Saved data entries:
::::::::

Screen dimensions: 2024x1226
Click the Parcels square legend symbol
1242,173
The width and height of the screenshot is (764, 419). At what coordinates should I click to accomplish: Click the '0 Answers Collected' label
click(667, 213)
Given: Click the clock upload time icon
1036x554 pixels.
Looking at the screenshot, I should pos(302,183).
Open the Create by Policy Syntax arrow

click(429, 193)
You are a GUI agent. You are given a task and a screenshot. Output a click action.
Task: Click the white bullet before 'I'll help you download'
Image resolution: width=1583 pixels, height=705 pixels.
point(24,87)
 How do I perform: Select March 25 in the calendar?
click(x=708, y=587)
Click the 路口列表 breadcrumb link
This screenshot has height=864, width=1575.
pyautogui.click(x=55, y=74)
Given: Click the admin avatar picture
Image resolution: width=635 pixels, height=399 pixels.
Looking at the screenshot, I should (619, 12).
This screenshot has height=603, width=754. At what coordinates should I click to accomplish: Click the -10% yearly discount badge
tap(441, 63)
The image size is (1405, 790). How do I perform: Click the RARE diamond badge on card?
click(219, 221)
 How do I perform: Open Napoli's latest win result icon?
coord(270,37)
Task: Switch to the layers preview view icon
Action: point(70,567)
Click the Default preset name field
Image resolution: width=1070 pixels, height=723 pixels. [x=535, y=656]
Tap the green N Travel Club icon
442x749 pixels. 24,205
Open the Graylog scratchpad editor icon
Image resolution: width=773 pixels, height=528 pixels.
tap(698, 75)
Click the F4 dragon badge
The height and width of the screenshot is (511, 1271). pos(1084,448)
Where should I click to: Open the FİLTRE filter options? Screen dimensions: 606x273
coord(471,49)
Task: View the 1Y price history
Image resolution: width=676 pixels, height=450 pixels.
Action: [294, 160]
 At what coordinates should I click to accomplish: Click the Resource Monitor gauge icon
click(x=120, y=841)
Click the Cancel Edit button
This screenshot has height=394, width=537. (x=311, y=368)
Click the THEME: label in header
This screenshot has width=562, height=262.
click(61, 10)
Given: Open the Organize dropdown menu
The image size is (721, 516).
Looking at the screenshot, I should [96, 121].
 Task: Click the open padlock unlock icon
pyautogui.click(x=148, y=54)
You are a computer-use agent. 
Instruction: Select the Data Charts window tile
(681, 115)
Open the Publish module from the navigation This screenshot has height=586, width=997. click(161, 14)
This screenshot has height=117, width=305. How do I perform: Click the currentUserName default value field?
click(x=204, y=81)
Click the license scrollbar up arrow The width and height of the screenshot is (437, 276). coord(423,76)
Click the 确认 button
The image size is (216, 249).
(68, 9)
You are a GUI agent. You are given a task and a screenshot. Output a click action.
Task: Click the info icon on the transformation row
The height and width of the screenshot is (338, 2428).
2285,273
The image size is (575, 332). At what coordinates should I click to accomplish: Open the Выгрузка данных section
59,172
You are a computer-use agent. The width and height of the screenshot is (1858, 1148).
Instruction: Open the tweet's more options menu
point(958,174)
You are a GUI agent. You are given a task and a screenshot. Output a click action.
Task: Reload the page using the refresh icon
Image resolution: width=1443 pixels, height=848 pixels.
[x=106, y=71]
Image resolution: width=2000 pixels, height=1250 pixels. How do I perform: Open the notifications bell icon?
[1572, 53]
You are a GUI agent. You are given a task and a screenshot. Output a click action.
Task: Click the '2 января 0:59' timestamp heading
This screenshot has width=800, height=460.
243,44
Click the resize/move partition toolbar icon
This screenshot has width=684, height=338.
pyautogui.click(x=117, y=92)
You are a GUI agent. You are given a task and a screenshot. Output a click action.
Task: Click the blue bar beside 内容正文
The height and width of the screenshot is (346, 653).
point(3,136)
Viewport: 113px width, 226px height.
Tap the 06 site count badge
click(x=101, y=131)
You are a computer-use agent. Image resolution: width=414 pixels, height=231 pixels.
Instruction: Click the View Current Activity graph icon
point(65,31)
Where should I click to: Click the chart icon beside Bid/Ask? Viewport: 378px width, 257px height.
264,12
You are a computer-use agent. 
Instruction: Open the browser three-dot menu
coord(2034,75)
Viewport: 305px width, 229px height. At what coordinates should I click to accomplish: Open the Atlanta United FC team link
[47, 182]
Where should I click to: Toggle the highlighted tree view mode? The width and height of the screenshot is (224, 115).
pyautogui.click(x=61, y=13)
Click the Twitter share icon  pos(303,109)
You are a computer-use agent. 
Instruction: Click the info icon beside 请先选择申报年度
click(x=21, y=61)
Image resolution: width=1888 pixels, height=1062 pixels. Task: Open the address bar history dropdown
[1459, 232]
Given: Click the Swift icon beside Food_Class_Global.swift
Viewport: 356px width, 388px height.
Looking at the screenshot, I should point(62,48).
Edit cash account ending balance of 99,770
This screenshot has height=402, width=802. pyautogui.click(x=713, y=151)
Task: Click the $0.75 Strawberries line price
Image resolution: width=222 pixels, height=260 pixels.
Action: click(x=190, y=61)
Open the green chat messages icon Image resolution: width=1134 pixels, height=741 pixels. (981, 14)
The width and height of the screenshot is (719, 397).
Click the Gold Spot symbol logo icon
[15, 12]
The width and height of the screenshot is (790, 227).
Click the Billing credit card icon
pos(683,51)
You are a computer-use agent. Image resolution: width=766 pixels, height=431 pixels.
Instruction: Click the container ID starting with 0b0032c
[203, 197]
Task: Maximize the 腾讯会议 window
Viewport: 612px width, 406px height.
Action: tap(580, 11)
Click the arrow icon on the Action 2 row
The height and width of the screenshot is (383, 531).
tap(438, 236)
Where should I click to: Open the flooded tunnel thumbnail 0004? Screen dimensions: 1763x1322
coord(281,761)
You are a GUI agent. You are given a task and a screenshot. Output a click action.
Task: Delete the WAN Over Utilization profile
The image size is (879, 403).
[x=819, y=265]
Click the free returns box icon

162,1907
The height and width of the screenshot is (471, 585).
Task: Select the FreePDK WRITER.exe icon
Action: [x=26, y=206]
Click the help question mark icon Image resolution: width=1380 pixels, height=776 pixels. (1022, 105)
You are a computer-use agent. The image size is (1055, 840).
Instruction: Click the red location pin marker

::::::::

**GOAL**
Copy out every line of the listing above character for character.

**RESPONSE FOR THIS EXERCISE**
Screen dimensions: 2024x1226
Click the Parcels square legend symbol
1242,173
The width and height of the screenshot is (764, 419). At what coordinates should I click to accomplish: Click the '0 Answers Collected' label
click(667, 213)
Given: Click the clock upload time icon
1036x554 pixels.
Looking at the screenshot, I should pos(302,183).
Open the Create by Policy Syntax arrow

click(429, 193)
You are a GUI agent. You are given a task and a screenshot. Output a click action.
Task: Click the white bullet before 'I'll help you download'
Image resolution: width=1583 pixels, height=705 pixels.
point(24,87)
 How do I perform: Select March 25 in the calendar?
click(x=708, y=587)
Click the 路口列表 breadcrumb link
This screenshot has height=864, width=1575.
pyautogui.click(x=55, y=74)
Given: Click the admin avatar picture
Image resolution: width=635 pixels, height=399 pixels.
Looking at the screenshot, I should (619, 12).
This screenshot has height=603, width=754. At what coordinates should I click to accomplish: Click the -10% yearly discount badge
tap(441, 63)
The image size is (1405, 790). How do I perform: Click the RARE diamond badge on card?
click(219, 221)
 How do I perform: Open Napoli's latest win result icon?
coord(270,37)
Task: Switch to the layers preview view icon
Action: point(70,567)
Click the Default preset name field
Image resolution: width=1070 pixels, height=723 pixels. [x=535, y=656]
Tap the green N Travel Club icon
442x749 pixels. 24,205
Open the Graylog scratchpad editor icon
Image resolution: width=773 pixels, height=528 pixels.
tap(698, 75)
Click the F4 dragon badge
The height and width of the screenshot is (511, 1271). pos(1084,448)
Where should I click to: Open the FİLTRE filter options? Screen dimensions: 606x273
coord(471,49)
Task: View the 1Y price history
Image resolution: width=676 pixels, height=450 pixels.
Action: [294, 160]
 At what coordinates should I click to accomplish: Click the Resource Monitor gauge icon
click(x=120, y=841)
Click the Cancel Edit button
This screenshot has height=394, width=537. (x=311, y=368)
Click the THEME: label in header
This screenshot has width=562, height=262.
click(61, 10)
Given: Open the Organize dropdown menu
The image size is (721, 516).
Looking at the screenshot, I should [96, 121].
 Task: Click the open padlock unlock icon
pyautogui.click(x=148, y=54)
You are a computer-use agent. 
Instruction: Select the Data Charts window tile
(681, 115)
Open the Publish module from the navigation This screenshot has height=586, width=997. click(161, 14)
This screenshot has height=117, width=305. How do I perform: Click the currentUserName default value field?
click(x=204, y=81)
Click the license scrollbar up arrow The width and height of the screenshot is (437, 276). coord(423,76)
Click the 确认 button
The image size is (216, 249).
(68, 9)
You are a GUI agent. You are given a task and a screenshot. Output a click action.
Task: Click the info icon on the transformation row
The height and width of the screenshot is (338, 2428).
2285,273
The image size is (575, 332). At what coordinates should I click to accomplish: Open the Выгрузка данных section
59,172
You are a computer-use agent. The width and height of the screenshot is (1858, 1148).
Instruction: Open the tweet's more options menu
point(958,174)
You are a GUI agent. You are given a task and a screenshot. Output a click action.
Task: Reload the page using the refresh icon
Image resolution: width=1443 pixels, height=848 pixels.
[x=106, y=71]
Image resolution: width=2000 pixels, height=1250 pixels. How do I perform: Open the notifications bell icon?
[1572, 53]
You are a GUI agent. You are given a task and a screenshot. Output a click action.
Task: Click the '2 января 0:59' timestamp heading
This screenshot has width=800, height=460.
243,44
Click the resize/move partition toolbar icon
This screenshot has width=684, height=338.
pyautogui.click(x=117, y=92)
You are a GUI agent. You are given a task and a screenshot. Output a click action.
Task: Click the blue bar beside 内容正文
The height and width of the screenshot is (346, 653).
point(3,136)
Viewport: 113px width, 226px height.
Tap the 06 site count badge
click(x=101, y=131)
You are a computer-use agent. Image resolution: width=414 pixels, height=231 pixels.
Instruction: Click the View Current Activity graph icon
point(65,31)
Where should I click to: Click the chart icon beside Bid/Ask? Viewport: 378px width, 257px height.
264,12
You are a computer-use agent. 
Instruction: Open the browser three-dot menu
coord(2034,75)
Viewport: 305px width, 229px height. At what coordinates should I click to accomplish: Open the Atlanta United FC team link
[47, 182]
Where should I click to: Toggle the highlighted tree view mode? The width and height of the screenshot is (224, 115).
pyautogui.click(x=61, y=13)
Click the Twitter share icon  pos(303,109)
You are a computer-use agent. 
Instruction: Click the info icon beside 请先选择申报年度
click(x=21, y=61)
Image resolution: width=1888 pixels, height=1062 pixels. Task: Open the address bar history dropdown
[1459, 232]
Given: Click the Swift icon beside Food_Class_Global.swift
Viewport: 356px width, 388px height.
Looking at the screenshot, I should point(62,48).
Edit cash account ending balance of 99,770
This screenshot has height=402, width=802. pyautogui.click(x=713, y=151)
Task: Click the $0.75 Strawberries line price
Image resolution: width=222 pixels, height=260 pixels.
Action: click(x=190, y=61)
Open the green chat messages icon Image resolution: width=1134 pixels, height=741 pixels. (981, 14)
The width and height of the screenshot is (719, 397).
Click the Gold Spot symbol logo icon
[15, 12]
The width and height of the screenshot is (790, 227).
Click the Billing credit card icon
pos(683,51)
You are a computer-use agent. Image resolution: width=766 pixels, height=431 pixels.
Instruction: Click the container ID starting with 0b0032c
[203, 197]
Task: Maximize the 腾讯会议 window
Viewport: 612px width, 406px height.
Action: tap(580, 11)
Click the arrow icon on the Action 2 row
The height and width of the screenshot is (383, 531).
tap(438, 236)
Where should I click to: Open the flooded tunnel thumbnail 0004? Screen dimensions: 1763x1322
coord(281,761)
You are a GUI agent. You are given a task and a screenshot. Output a click action.
Task: Delete the WAN Over Utilization profile
The image size is (879, 403).
[x=819, y=265]
Click the free returns box icon

162,1907
The height and width of the screenshot is (471, 585).
Task: Select the FreePDK WRITER.exe icon
Action: [x=26, y=206]
Click the help question mark icon Image resolution: width=1380 pixels, height=776 pixels. (1022, 105)
You are a computer-use agent. The image size is (1055, 840).
Instruction: Click the red location pin marker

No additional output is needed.